* [DATA TO USE]:
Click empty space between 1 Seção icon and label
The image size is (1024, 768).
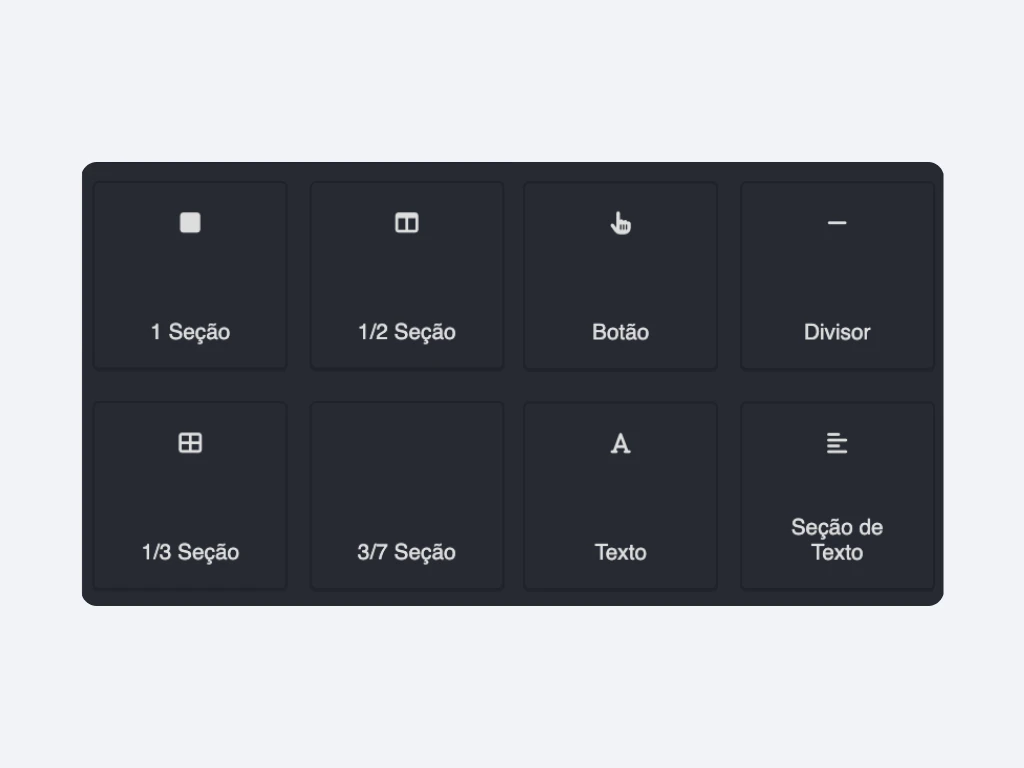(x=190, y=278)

* * *

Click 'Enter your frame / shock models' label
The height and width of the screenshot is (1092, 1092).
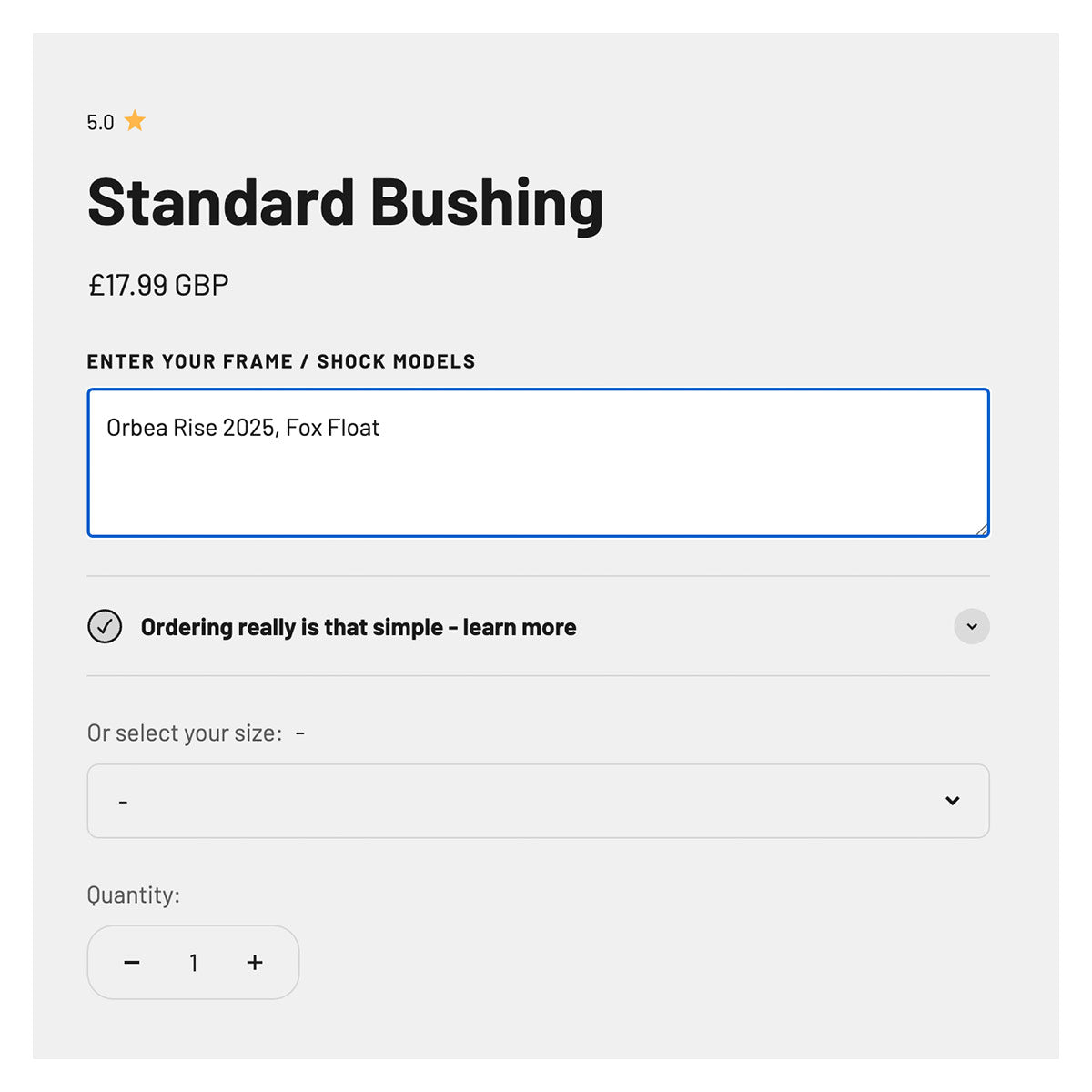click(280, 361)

* [PROBLEM DESCRIPTION]: Filter this listing and copy only the lines holding the word "label".

* [COMPLETED TASK]:
Click empty space between 1 Seção icon and label
Click 'Enter your frame / shock models' label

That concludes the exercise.